Plato’s virtues include prudence (the capacity to judge which decisions and actions to employ, given the factors of any situation, or to determine whether or not something is appropriate or inappropriate), justice (fairness), temperance (self-control, discretion, and moderation when warranted), and courage (fortitude, perseverance, and the ability to confront personal fears). These virtues have stood the test of time, finding their way into religions, civic duties, employee evaluation criteria, and our cultural narratives. To this day, we lift up individuals who exemplify these virtues as our heroes, for we are sure these are the keys to personal success.
Two thousand years later, Debbie Silver and Dedra Stafford identify the virtues of executive function, self-efficacy, self-regulation, perseverance, resilience, focus, integrity, and gratitude as critical elements to student maturation and success. They’ve tapped into the virtues river flowing through civilizations across time.
[Page xiv]While knowing the difference between mass and weight or distinguishing among hue, tint, and shade may land on our must-know list for students in particular subjects at certain grade levels, we don’t consider them nonnegotiable “vitals” to personal success the way we think being honest, taking initiative, and demonstrating self-discipline are.
Consider the situations our students will face and then discern whether or not a curriculum with little focus on self-efficacy, mindfulness, perseverance, self-regulation, executive function, empathy, gratitude, resilience, and integrity would prepare them for thoughtful, constructive responses that best serve local communities, let alone a robust and civil democracy:
- A community is divided over whether or not to let transgender students use the school bathroom and locker rooms labeled with the gender with which they identify. Tempers flare on both sides of the issue at a swim meet.
- Twenty-four-year-old Cecilia is a newly hired programmer for a local software company, but she’s still living at home because she doesn’t have enough money for a down payment on an apartment of her own yet. She claims the homeless in her community are a drug-addled drain on taxpayers, and every time we build them shelters or provide them with meals, we’re perpetuating their drug problem, and no, she doesn’t want any tax increase to pay for mental health centers either. Her father is aghast at his daughter’s hypocrisy and lack of sympathy, and confronts her.
- Gary hates his job, but no jobs in his preferred field are available in his community. On top of that, his family is depending on his current job to pay for food, housing, transportation, and taxes, as well as for the health care coverage they receive. So, he slogs back and forth and endures each day at work, but he’s exhausted and growing more resentful of his job and his family by the hour.
- If Nehri eats one more celery stick, she’s going to scream. Her husband loses weight much faster than she does, yet she works out and watches her diet more. She’s curt with her husband and grumpy at work. The heck with it, she thinks, it’s not worth all the stress. I’ll start again next week. Then she pops two donut holes in her mouth, slides the sausage-and-cheese pizza into the oven, and sets the timer for twenty minutes.

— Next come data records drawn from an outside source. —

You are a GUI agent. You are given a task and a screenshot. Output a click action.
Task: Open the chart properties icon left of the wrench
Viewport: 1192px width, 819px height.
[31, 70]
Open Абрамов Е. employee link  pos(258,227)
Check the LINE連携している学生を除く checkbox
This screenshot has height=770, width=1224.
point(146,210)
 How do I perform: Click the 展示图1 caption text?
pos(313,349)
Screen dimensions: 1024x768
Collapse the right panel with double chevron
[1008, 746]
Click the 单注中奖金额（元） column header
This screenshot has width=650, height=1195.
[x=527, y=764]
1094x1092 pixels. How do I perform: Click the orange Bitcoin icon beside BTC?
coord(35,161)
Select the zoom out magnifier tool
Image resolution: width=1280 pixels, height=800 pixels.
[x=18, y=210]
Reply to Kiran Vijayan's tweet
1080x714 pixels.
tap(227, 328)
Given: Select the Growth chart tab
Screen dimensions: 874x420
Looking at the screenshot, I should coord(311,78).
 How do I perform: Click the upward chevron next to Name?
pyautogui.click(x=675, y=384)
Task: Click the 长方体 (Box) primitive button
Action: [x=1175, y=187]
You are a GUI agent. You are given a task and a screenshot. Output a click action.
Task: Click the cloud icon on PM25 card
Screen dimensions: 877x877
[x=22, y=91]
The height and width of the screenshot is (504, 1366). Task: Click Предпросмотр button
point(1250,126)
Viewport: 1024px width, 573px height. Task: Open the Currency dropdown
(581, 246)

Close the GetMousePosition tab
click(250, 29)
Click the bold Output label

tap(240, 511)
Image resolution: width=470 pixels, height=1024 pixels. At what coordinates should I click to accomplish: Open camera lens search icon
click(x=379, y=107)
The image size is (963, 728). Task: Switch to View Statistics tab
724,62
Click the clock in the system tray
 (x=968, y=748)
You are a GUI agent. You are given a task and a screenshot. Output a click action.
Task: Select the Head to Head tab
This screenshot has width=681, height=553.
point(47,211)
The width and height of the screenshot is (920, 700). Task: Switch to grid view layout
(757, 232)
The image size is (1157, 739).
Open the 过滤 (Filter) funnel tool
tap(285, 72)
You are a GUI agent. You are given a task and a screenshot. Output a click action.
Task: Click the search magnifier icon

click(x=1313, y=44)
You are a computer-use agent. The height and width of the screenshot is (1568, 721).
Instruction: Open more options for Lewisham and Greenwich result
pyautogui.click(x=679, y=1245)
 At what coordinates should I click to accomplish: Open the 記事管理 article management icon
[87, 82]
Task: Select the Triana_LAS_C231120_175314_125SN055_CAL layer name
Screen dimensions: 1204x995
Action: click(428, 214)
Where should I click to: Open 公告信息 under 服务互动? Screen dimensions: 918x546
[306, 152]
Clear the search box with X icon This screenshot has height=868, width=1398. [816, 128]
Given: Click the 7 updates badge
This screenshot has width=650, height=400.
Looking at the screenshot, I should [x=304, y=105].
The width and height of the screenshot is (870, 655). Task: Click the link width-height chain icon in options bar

[Page xv]Teaching Kids to Thrive is the book many of us waited for our professors of teacher education to hand us but never received. We sat in courses and pored over historical foundations of schooling, puzzled over whether or not something was a goal or an objective, and tried to determine which theory of learning best described a teacher’s interaction with her students. Silently, we pleaded with our instructors:
- How do I get my students to pay attention and do their work?
- What if they get out of control in my class and don’t respect me?
- How do I show them that I care for them without coming across as weak?
- What if they forget stuff all the time?
- What if they are always talking and interrupting me?
- What if they just give up?
- What if they ask me a question about a topic I’m teaching for which I don’t know the answer?
- What if I don’t get along with my faculty colleagues?
- How will I handle bullies in my classroom or among the faculty?
- What if students have scary, heartbreaking issues at home and I’m trying to get them to care about their schoolwork?
- What if the parents are real jerks?
- What if I fail my students as their teacher?
Then, a year or so into our teaching practice and experiencing a particularly rough day of negative ’nesses—inattentiveness, forgetfulness, bitterness, messiness, grumpiness, and rudeness—we finally volcano, “I could really teach, if it weren’t for all these kids!”
Even we veterans have those days. Silver and Stafford acknowledge that reality and give us the tools to not only understand the dynamics at play, but also respond to them effectively. I wish I had this book decades before now. I wonder what would have been different with my students’ lives today if I had these insights back when I taught them. If I was now in the classroom, I would relish the opportunity to push my ego to one side, crawl inside these wonderful new perspectives, and use them sincerely with the new students I encounter.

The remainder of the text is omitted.